May God have mercy on us all. (Wikipedia)

References

• Csotonyi, J. & White, S. (2014). The Paleoart of Julius Csotonyi: Dinosaurs, Sabre Tooths and Beyond. Titan Books, London.
• Fowler, D. W., Freedman, E. A., & Scannella, J. B. (2009). Predatory functional morphology in raptors: interdigital variation in talon size is related to prey restraint and immobilisation technique. PloS one, 4(11), e7999.
• Hertel, F. (1995). Ecomorphological indicators of feeding behavior in recent and fossil raptors. Auk, 112(4), 890-903.
• Ibáñez, C., Juste, J., García-Mudarra, J. L., & Agirre-Mendi, P. T. (2001). Bat predation on nocturnally migrating birds. Proceedings of the National Academy of Sciences, 98(17), 9700-9702.

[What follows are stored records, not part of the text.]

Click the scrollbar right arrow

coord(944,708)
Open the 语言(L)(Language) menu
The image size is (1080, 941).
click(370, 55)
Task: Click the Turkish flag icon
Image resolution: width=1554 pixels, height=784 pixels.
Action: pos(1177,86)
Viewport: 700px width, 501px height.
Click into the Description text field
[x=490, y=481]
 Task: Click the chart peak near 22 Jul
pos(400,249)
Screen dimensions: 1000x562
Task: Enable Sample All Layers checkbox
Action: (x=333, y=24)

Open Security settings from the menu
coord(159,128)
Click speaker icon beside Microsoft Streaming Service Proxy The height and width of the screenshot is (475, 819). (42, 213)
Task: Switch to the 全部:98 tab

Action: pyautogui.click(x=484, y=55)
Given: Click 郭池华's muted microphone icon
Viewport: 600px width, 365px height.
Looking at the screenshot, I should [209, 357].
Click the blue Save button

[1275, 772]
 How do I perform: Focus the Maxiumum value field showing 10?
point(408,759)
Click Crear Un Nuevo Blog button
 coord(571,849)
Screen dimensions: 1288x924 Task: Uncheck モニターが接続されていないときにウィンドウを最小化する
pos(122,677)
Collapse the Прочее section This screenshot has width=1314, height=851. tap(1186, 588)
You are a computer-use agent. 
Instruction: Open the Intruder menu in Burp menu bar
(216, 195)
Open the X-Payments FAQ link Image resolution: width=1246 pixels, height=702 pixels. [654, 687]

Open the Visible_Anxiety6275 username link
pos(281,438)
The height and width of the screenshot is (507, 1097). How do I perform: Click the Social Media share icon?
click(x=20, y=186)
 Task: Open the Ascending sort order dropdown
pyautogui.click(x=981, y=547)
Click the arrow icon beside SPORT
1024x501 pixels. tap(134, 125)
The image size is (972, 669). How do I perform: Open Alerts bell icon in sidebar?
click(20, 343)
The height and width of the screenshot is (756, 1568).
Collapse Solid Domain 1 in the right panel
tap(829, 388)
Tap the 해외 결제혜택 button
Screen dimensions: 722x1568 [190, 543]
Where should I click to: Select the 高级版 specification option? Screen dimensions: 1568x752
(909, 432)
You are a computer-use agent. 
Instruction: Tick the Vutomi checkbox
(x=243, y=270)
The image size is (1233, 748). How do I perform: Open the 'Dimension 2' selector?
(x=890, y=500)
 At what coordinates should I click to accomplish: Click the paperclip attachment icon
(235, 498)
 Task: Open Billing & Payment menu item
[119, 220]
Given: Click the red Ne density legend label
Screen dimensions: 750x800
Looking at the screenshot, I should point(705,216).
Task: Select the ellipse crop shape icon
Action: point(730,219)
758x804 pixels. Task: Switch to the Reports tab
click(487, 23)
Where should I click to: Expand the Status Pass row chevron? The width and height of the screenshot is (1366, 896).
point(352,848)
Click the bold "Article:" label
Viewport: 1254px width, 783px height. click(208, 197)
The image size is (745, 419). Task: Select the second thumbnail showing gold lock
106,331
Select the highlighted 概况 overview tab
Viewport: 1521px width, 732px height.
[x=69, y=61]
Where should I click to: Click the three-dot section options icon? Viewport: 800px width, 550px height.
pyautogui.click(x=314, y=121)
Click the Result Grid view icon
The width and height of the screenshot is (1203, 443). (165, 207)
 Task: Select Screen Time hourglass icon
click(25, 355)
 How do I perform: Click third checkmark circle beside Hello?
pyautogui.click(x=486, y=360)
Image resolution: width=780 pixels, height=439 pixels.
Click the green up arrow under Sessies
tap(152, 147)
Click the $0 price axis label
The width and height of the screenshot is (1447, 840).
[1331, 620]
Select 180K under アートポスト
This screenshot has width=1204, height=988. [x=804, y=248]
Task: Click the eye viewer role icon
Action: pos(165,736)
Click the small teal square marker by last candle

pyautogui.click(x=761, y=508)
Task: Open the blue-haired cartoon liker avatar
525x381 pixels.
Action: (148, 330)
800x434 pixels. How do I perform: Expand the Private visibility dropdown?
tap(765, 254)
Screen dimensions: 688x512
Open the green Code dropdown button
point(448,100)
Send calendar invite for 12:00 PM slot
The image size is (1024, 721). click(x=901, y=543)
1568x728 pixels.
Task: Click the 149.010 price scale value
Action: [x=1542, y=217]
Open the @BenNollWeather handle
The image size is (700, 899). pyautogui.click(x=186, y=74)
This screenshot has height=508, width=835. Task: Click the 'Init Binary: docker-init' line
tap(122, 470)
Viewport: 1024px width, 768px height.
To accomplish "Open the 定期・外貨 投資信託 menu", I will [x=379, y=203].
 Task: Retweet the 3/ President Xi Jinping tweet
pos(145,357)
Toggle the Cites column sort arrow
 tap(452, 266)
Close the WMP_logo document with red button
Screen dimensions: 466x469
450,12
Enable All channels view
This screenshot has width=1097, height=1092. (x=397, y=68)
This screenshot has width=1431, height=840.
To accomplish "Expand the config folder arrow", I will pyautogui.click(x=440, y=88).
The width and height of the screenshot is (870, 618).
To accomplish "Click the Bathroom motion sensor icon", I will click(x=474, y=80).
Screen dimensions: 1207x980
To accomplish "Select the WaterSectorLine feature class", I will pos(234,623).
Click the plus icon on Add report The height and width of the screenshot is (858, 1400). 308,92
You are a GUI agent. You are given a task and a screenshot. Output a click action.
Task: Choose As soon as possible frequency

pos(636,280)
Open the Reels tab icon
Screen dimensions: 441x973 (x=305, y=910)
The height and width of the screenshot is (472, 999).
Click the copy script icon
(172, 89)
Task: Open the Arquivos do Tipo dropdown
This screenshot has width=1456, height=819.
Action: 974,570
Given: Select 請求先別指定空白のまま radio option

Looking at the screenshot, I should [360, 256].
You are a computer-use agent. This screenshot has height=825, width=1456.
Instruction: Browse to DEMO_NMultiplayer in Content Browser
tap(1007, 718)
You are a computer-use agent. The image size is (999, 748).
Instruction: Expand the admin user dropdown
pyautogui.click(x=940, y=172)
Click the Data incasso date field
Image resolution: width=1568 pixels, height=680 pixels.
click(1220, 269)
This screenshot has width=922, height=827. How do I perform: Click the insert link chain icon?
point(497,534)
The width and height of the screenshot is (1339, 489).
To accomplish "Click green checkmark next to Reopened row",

• Lü, J., Unwin, D. M., Jin, X., Liu, Y., & Ji, Q. (2010). Evidence for modular evolution in a long-tailed pterosaur with a pterodactyloid skull. Proceedings of the Royal Society B: Biological Sciences, 277(1680), 383-389.
• Lü, J., Unwin, D. M., Deeming, D. C., Jin, X., Liu, Y., & Ji, Q. (2011a). An egg-adult association, gender, and reproduction in pterosaurs. Science, 331(6015), 321-324.
• Lü, J., Xu, L., Chang, H., & Zhang, X. (2011b). A new darwinopterid pterosaur from the Middle Jurassic of western Liaoning, northeastern China and its ecological implications. Acta Geologica Sinica‐English Edition, 85(3), 507-514.
• Sullivan, C., Wang, Y., Hone, D. W., Wang, Y., Xu, X., & Zhang, F. (2014). The vertebrates of the Jurassic Daohugou Biota of northeastern China. Journal of Vertebrate Paleontology, 34(2), 243-280.
• Witton, M. P. (2008). A new approach to determining pterosaur body mass and its implications for pterosaur flight. Zitteliana, 143-158.
• Witton, M. P. (2013). Pterosaurs: Natural History, Evolution, Anatomy. Princeton University Press.